Implementing fail2ban with 128T

Distributing a dynamic blacklist ACL among all network elements.

Implementing fail2ban with 128T
Note: this is a repost from my old blog. I'm reposting it now because of my continued interest in network security using fail2ban, and because I've recently cooked up a recipe for integrating fail2ban, 128T, and an SSH honeypot to do more network investigation. Enjoy!

During the holiday break I finally finished up a science project I've been cooking for a while now: getting fail2ban working on my home network in conjunction with 128T. As I've mentioned  previously, one of my 128T routers is on the public internet;  furthermore, this device needs SSH access so I can administer it when  I'm neither at home nor at work. I do have key-based authentication  enabled, but this doesn't dissuade tons of scripted brute force attacks  to try to log in anyhow.

I came across fail2ban while  looking for distributed blacklists that I could import into my 128T. My  original thought was that I'd find a list compiled by white hats of  known bad actors, and programmatically add the entries into my 128T  configuration via cron. In searching for such a blacklist, I came upon blocklist.de,  which is a community-sourced list of devices that have been detected as  malicious by the app "fail2ban." Well, I thought, why not just take it  straight from the source? I decided to get fail2ban running on my own  system.

Conceptually, my own fail2ban implementation  was to like a microcosm of blocklist.de's. My routers running fail2ban  would contribute their blocked entries to my 128T authority's  configuration, and this configuration would get pushed to all routers.  Thus, if any of my routers detected a bad actor, it would propagate to  all of my routers. Not bad! The challenge was to get it running on my  system and interfacing with 128T.

This turned out to be a fun exercise, as I finally got to use some of our published python libraries to do some NETCONF work. I also learned a bit about the guts of  fail2ban, and how to get it to hand over the IPs to my python script for  NETCONFing over to my conductor.  Last, I learned about how to  authenticate a user script on a router that needs to feed information  into a conductor. This will be a handy tool in the toolbelt.

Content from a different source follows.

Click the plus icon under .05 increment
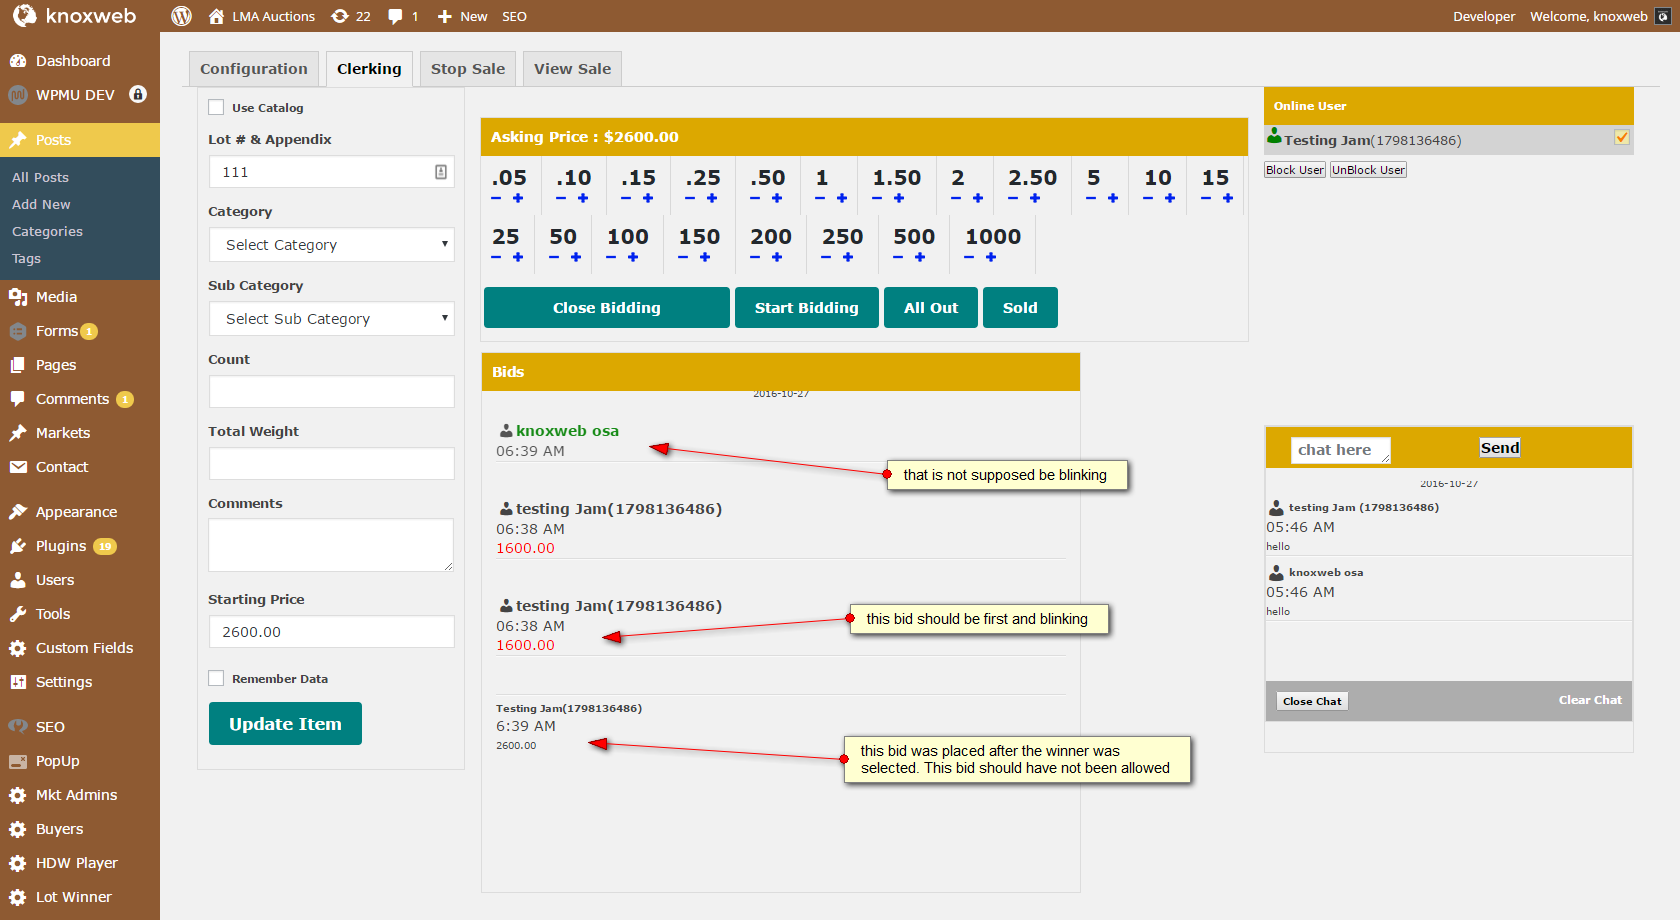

In essence, this project was comprised of a small number of steps:

  1. Get fail2ban installed on my router. (Made easy due to yum.)
  2. Write a python script for adding/removing IP addresses from a 128T  tenant over NETCONF. This was tricky, since it was my first time -- and  my scripting skills are quite rusty.
  3. Figure out how to authenticate a NETCONF client running on a 128T  router to a server running on the 128T conductor. Most of our code  samples assume the NETCONF client is running on localhost, so I needed  to futz around with authorized_keys, user names, etc. for a while before  I struck upon the right sequence.
  4. Write a fail2ban action.d script that invokes my python script. Easy peasy.
  5. Change rsyslog.conf on my router to write log messages to  /var/log/secure (disabled by 128T, as it typically manages rsyslog for  you).
  6. Disable my 128T's native host-service for SSH and create a custom  service for SSH on my WAN port. This is because 128T's native  host-service uses a KNI interface that forcibly enables source-nat. This  hamstrings fail2ban, since the only source IP address it would ever see  would be 169.254.127.127.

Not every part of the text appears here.